Adaptive trial designs are particularly suited to the challenges of liver fibrosis due to the disease's variable progression and the need for long-term data. These designs allow for modifications based on interim data, including changes to the treatment dosages or inclusion criteria. For example, group-sequential designs enable early stopping for futility or efficacy, which is critical in fibrosis trials where progression may take years, thus avoiding unnecessary follow-up and exposure to ineffective therapies. Sample size re-estimation is useful when there is uncertainty in effect size or variance due to fibrosis stage heterogeneity. When recruitment is challenging and patient populations are diverse, adaptive randomization can shift allocation toward better-performing arms, increasing the probability that participants receive the most promising therapy. Seamless phase II/III designs, which combine safety and efficacy assessments, can accelerate the development timeline, avoiding delays between phases and reducing logistical and regulatory burdens. This is highly relevant for antifibrotic therapies, where early signal detection and refinement of target populations are crucial. Ultimately, adaptive designs may enhance efficiency, reduce patient burden, and support earlier access to effective treatments in a field where trial timelines are historically long and costly.

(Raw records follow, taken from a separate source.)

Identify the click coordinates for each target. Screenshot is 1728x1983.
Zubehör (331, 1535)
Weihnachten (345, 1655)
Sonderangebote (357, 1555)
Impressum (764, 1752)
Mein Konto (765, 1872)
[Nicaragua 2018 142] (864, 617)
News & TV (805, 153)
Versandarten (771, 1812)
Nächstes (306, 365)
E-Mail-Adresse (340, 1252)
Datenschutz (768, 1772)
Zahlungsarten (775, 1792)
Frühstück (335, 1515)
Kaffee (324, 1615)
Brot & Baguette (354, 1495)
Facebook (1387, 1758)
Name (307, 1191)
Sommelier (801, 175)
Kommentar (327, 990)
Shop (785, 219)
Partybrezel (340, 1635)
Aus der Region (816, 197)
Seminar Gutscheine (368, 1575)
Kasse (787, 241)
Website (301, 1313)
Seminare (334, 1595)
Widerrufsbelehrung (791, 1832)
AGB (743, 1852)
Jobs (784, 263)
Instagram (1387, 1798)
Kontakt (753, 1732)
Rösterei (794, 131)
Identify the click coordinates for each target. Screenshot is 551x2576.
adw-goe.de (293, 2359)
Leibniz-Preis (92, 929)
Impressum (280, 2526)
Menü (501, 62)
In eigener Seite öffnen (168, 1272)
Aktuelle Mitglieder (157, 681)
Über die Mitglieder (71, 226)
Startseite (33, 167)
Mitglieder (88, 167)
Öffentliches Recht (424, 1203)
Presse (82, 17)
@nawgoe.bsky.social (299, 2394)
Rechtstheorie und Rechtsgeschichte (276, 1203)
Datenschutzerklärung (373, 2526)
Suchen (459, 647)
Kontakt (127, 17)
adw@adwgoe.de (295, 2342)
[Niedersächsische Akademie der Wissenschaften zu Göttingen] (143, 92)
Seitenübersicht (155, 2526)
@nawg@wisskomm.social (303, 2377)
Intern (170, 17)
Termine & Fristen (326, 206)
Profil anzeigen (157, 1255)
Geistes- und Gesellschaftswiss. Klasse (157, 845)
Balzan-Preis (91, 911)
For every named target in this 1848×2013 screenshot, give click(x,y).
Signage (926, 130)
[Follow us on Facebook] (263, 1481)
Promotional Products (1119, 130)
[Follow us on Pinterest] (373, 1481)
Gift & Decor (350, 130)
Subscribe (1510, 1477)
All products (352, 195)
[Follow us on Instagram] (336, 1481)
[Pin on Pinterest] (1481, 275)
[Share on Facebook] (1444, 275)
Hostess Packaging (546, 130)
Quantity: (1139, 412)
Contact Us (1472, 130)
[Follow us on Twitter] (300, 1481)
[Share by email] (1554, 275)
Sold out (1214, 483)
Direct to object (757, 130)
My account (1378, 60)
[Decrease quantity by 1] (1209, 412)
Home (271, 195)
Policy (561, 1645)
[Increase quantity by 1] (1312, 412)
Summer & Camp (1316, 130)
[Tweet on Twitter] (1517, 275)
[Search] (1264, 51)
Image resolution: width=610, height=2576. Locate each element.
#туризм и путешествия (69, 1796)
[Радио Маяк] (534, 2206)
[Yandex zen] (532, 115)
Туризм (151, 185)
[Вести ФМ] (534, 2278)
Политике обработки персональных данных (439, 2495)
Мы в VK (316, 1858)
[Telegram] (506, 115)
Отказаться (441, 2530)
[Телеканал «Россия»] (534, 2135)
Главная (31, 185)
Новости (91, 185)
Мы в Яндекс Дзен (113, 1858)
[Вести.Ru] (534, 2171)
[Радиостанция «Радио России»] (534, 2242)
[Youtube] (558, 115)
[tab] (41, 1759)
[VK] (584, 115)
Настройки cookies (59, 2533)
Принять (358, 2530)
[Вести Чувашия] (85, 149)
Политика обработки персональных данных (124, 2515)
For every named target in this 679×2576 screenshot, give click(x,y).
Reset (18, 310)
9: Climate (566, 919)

4Therapeutic targets, mechanisms, and drug metabolism

Emerging treatments targeting molecular pathways involved in the activation of HSCs, the principal fibrogenic cells in the liver, are being tested in clinical trials (Fig. 1). Therapies that inhibit the action of transforming growth factor-beta (TGF-β) or downregulate connective tissue growth factor (CTGF) have shown promise [14,15]. Additionally, antifibrotic drugs that disrupt the extracellular matrix or modify the immune response to hepatic injury are under investigation [16]. Each potential therapy requires clinical trials designed around these specific mechanisms, necessitating precise and innovative methodologies to assess their efficacy and safety (Fig. 1).

Fig. 1.

Therapeutic targets for liver fibrosis with their corresponding mechanisms. PPARs, Peroxisome Proliferator-Activated Receptors; FFA, Free Fatty Acids; FGF-21, Fibroblast Growth Factor 21; FXR, Farnesoid X Receptor; OCA, Obeticholic Acid; THR-β, Thyroid Hormone Receptor Beta.

Liver fibrosis significantly alters the pharmacokinetics and pharmacodynamics of many medications. As fibrosis progresses, architectural distortion of the hepatic parenchyma and sinusoidal capillarization lead to decreased hepatic blood flow, altered expression and function of drug-metabolizing enzymes (particularly cytochrome P450 isoforms), and reduced hepatic clearance. Depending on the drug's metabolic pathway, these changes can result in drug accumulation, prolonged half-lives, or reduced therapeutic efficacy. Given this, does individualization become a central consideration in clinical trials and routine clinical care for patients with liver fibrosis. Failing to adjust doses can lead to suboptimal treatment responses, increased adverse events, or toxicity, particularly in trials involving antifibrotic agents, immunomodulators, or metabolic regulators.

Population pharmacokinetic (PK) modeling and physiologically based pharmacokinetic (PBPK) simulations are increasingly used to predict drug behavior in fibrotic livers. These models incorporate patient-specific parameters like age, sex, liver volume, enzyme activity, and blood flow changes to simulate how drugs distribute and are metabolized in the context of hepatic disease. Such modeling not only supports safer dose recommendations but also enhances trial design efficiency.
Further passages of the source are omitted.